#### [Problem description]
Only the lines from the beginning of the data through the one with "Close the Параметры dialog window" belong in the answer, each retyped exactly, with pictures left out.

#### [Source material]
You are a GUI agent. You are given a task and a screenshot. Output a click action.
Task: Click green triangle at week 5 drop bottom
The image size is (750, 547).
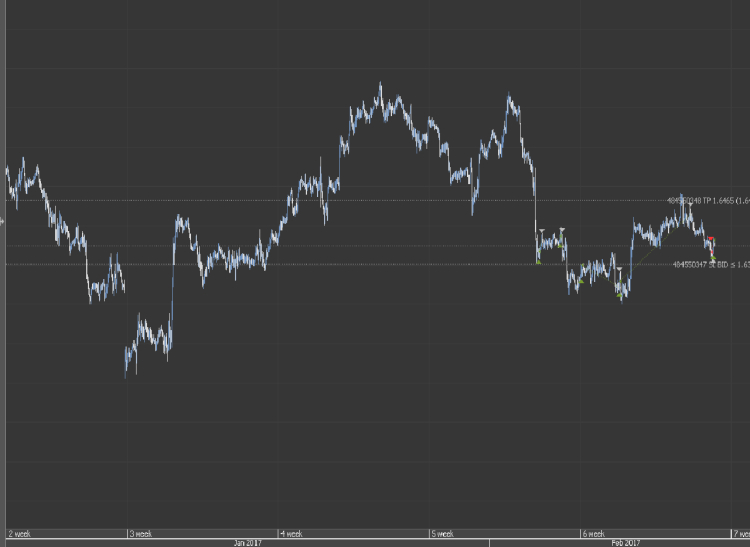[538, 262]
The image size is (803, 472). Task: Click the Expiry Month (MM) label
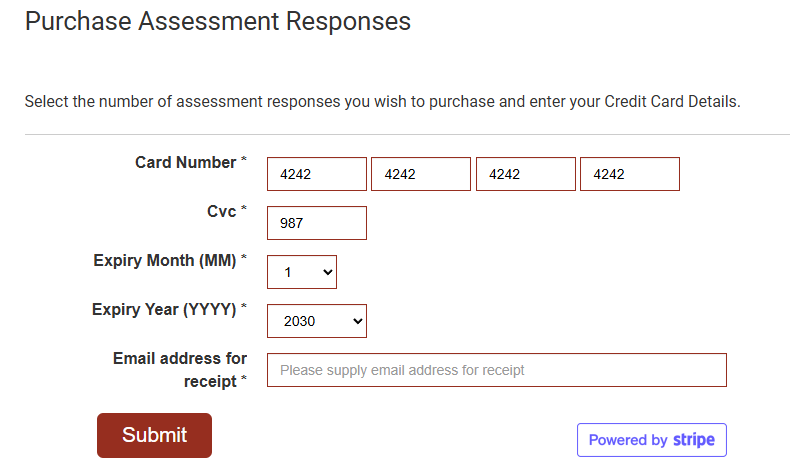165,260
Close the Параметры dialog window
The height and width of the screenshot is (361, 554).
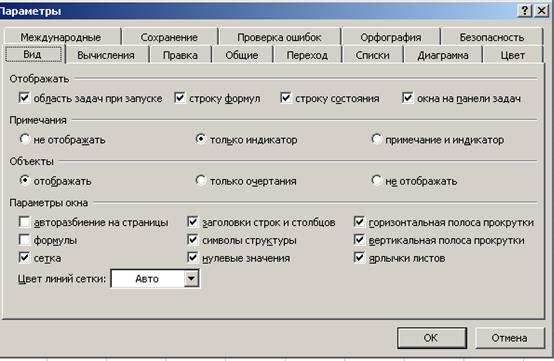pyautogui.click(x=541, y=11)
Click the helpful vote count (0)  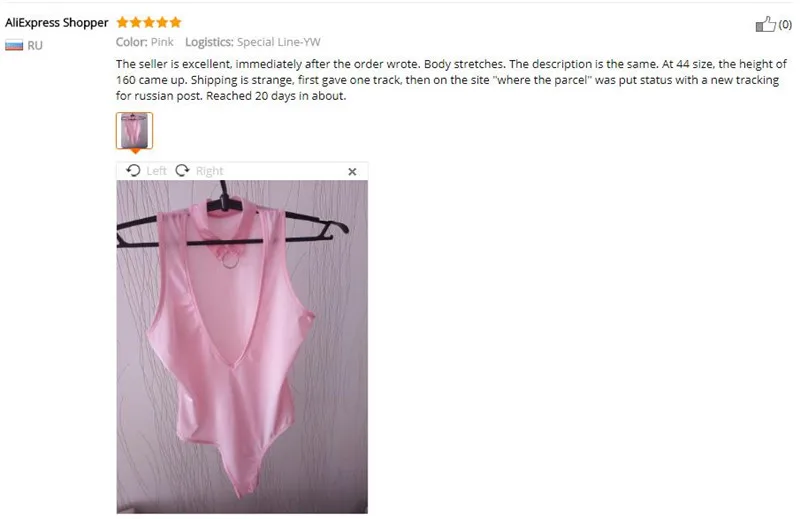click(785, 24)
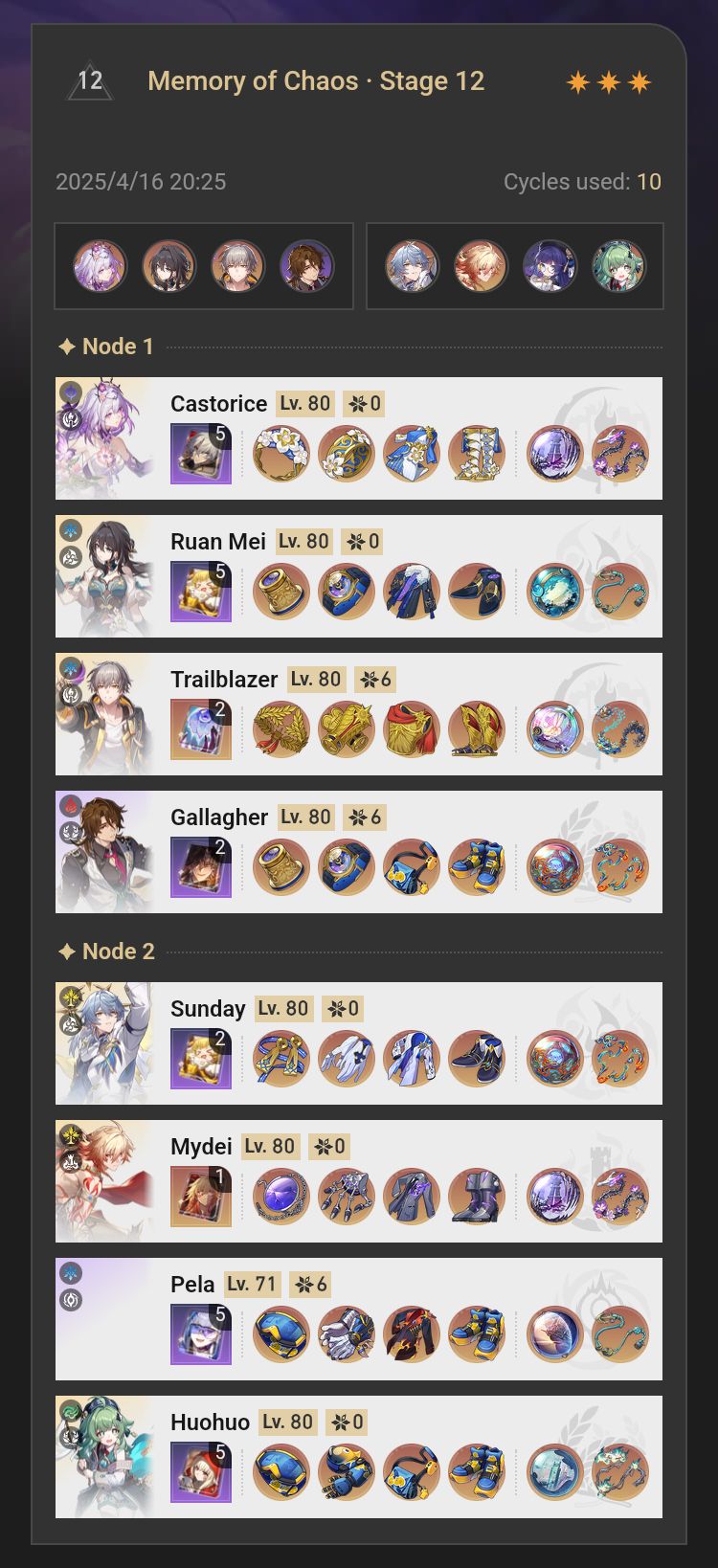The height and width of the screenshot is (1568, 718).
Task: Select Ruan Mei's head relic icon
Action: click(x=281, y=592)
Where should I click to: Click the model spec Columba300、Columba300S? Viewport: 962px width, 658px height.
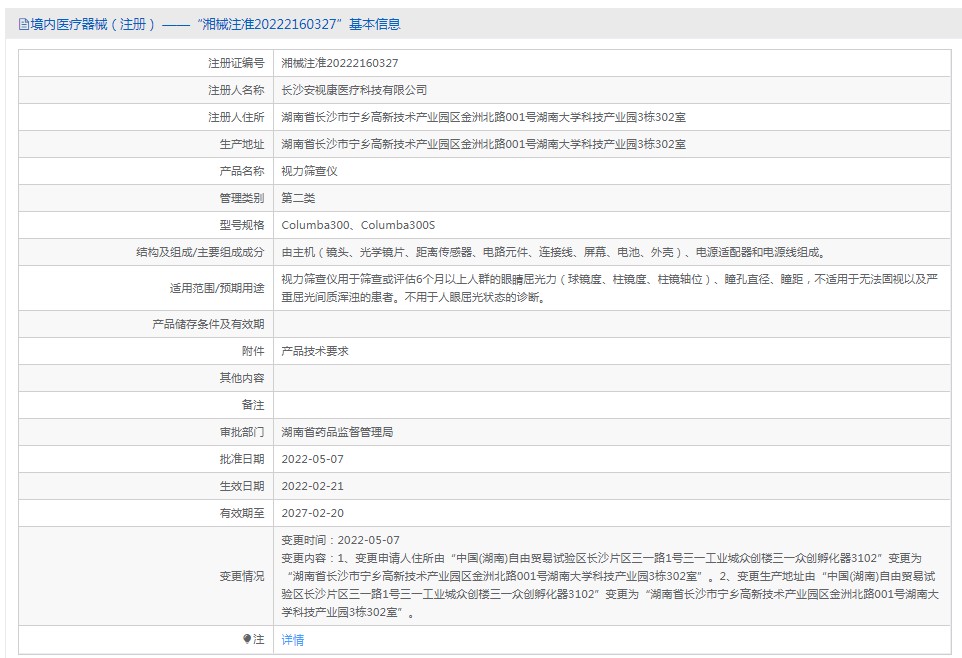click(358, 225)
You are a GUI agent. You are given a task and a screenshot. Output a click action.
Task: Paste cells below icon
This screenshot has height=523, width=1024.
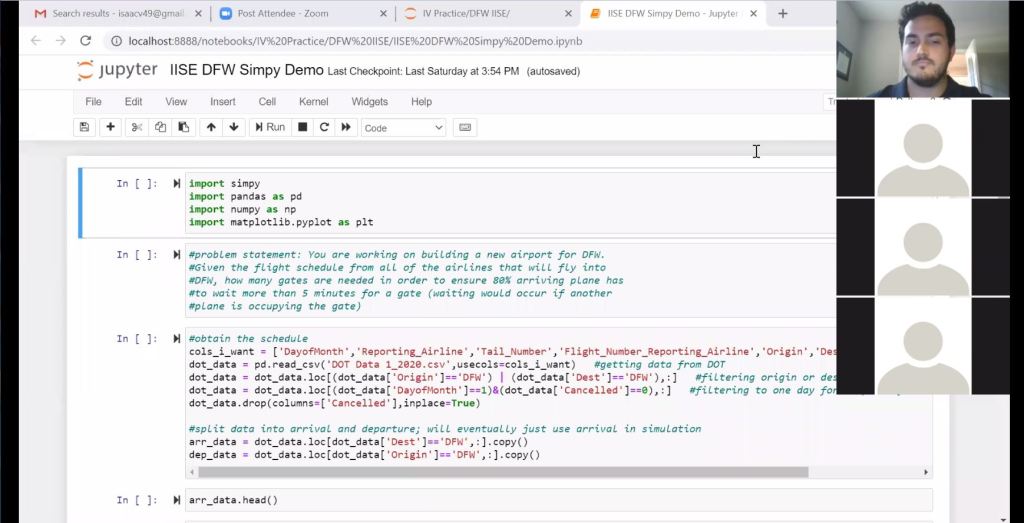coord(183,127)
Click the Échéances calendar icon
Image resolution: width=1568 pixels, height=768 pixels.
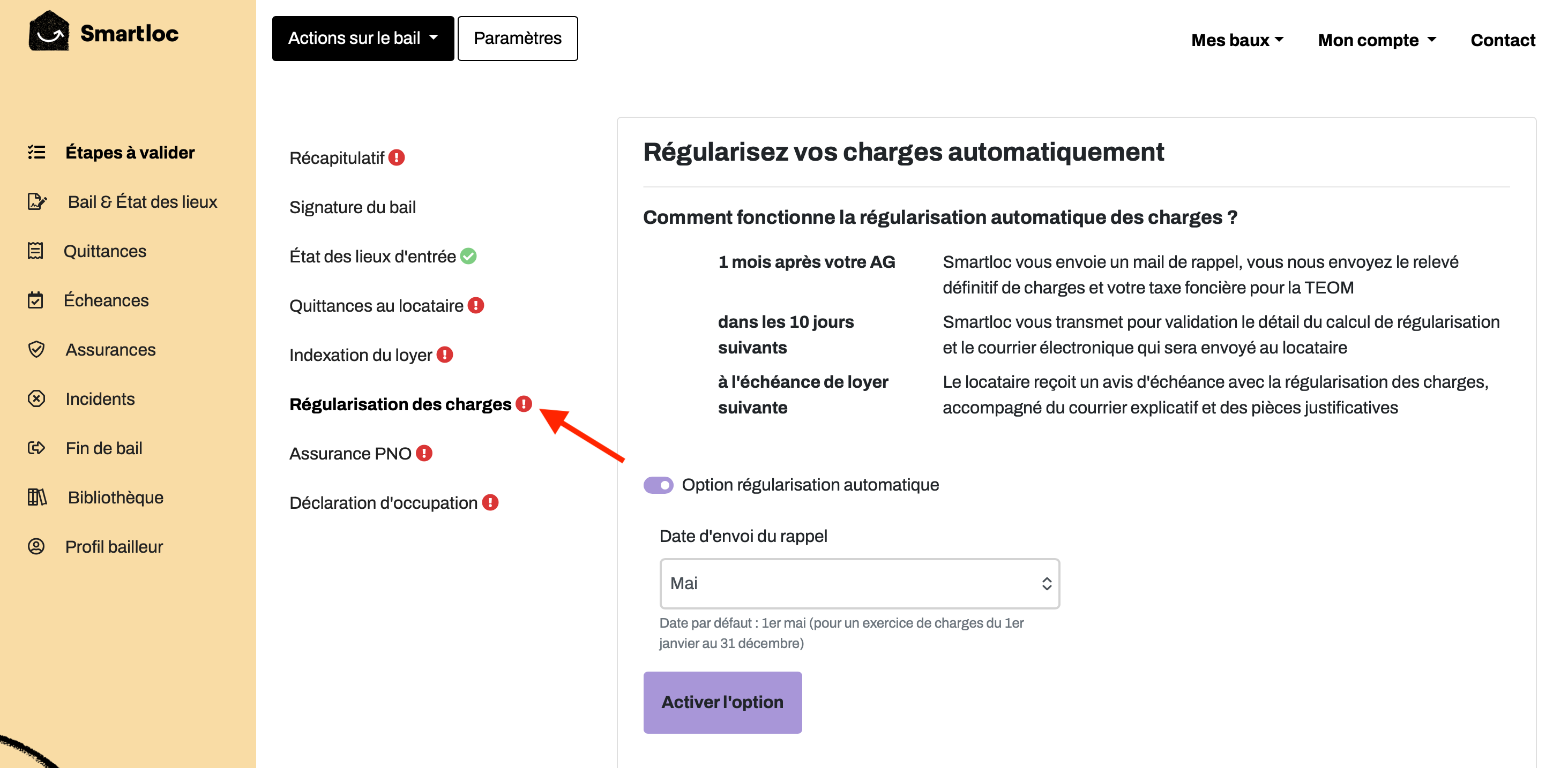point(35,300)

#### [Response area]
You are a GUI agent. You are given a task and a screenshot. Output a click action.
Task: Click green triangle at week 5 drop bottom
The image size is (750, 547).
[538, 262]
The image size is (803, 472). Task: Click the Expiry Month (MM) label
165,260
Close the Параметры dialog window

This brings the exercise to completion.